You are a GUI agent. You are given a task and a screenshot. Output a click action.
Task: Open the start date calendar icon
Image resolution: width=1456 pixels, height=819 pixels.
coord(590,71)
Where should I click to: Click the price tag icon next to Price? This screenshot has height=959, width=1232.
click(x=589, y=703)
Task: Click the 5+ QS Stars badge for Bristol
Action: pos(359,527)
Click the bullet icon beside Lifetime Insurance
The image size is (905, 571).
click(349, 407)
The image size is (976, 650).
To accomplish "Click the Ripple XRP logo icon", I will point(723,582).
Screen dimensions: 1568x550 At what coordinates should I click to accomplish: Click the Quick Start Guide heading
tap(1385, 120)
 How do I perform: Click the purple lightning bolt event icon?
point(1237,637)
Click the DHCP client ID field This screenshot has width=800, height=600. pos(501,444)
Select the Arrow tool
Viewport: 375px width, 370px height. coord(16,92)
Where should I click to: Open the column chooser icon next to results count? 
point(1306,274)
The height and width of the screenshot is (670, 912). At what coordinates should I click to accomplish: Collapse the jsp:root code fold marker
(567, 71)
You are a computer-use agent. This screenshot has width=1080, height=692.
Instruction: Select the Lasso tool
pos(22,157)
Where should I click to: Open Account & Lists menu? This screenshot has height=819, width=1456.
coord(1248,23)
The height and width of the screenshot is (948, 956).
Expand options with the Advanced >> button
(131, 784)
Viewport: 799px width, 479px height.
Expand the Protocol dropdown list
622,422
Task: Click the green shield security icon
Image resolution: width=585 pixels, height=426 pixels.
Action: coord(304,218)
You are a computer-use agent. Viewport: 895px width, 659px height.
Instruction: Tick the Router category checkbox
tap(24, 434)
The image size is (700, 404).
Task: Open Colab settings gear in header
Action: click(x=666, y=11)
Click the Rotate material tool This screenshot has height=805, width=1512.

▶ To do:
Copy the records verbatim, beginning at the line that contains "Where should I click to: Open Account" and stopping after the line that contains "Action: click(x=666, y=11)".

▶ Completed exercise:
Where should I click to: Open Account & Lists menu? This screenshot has height=819, width=1456.
coord(1248,23)
The height and width of the screenshot is (948, 956).
Expand options with the Advanced >> button
(131, 784)
Viewport: 799px width, 479px height.
Expand the Protocol dropdown list
622,422
Task: Click the green shield security icon
Image resolution: width=585 pixels, height=426 pixels.
Action: coord(304,218)
You are a computer-use agent. Viewport: 895px width, 659px height.
Instruction: Tick the Router category checkbox
tap(24, 434)
The image size is (700, 404).
Task: Open Colab settings gear in header
Action: click(x=666, y=11)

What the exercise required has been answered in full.